7. The miniaturized multi-band antenna of claim 4, wherein the U-shaped section comprises a fourth section, a fifth section and a sixth section connected in sequence; the length of the fourth section is 9mm, and the width of the fourth section is 1.8 mm; the length of the fifth section is 6.5mm, and the width of the fifth section is 1.8 mm; the length of the sixth section is 7.2mm, and the width of the sixth section is 1.8 mm.

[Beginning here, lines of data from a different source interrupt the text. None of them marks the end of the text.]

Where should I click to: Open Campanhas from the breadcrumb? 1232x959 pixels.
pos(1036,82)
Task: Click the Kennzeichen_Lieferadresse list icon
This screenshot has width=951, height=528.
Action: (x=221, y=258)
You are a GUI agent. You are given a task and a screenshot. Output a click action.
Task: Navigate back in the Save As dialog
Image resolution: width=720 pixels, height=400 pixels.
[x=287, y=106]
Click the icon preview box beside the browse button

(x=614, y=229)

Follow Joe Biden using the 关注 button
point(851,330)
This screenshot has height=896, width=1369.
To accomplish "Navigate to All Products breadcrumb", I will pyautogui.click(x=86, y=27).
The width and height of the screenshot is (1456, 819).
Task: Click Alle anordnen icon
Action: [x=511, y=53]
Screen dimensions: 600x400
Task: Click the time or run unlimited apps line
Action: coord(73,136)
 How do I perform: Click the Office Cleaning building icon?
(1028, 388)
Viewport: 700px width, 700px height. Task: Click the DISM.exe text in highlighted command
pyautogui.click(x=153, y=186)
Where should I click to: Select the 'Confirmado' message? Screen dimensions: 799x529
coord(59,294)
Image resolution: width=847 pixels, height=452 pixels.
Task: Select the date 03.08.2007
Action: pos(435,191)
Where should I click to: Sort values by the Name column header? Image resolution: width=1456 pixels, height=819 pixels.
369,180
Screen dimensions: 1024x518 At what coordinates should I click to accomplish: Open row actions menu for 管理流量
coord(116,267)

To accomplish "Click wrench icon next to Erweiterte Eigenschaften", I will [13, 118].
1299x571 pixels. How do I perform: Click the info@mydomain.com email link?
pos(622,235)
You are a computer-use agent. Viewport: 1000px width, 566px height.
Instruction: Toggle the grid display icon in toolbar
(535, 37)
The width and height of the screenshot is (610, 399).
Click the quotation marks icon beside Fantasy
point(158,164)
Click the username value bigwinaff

8. The miniaturized multi-band antenna of claim 4, wherein the L-shaped section comprises a seventh section and an eighth section connected in series; the length of the seventh section is 5.85mm, and the width of the seventh section is 1.8 mm; the length of the seventh section is 9mm, and the width of the seventh section is 1.8 mm.

9. The miniaturized multi-band antenna of claim 1, wherein the coupling stub has a length of 6mm to 8mm and a width of 0.9 mm.

10. An electronic device, characterized in that it comprises a miniaturized multiband antenna according to any one of claims 1 to 9.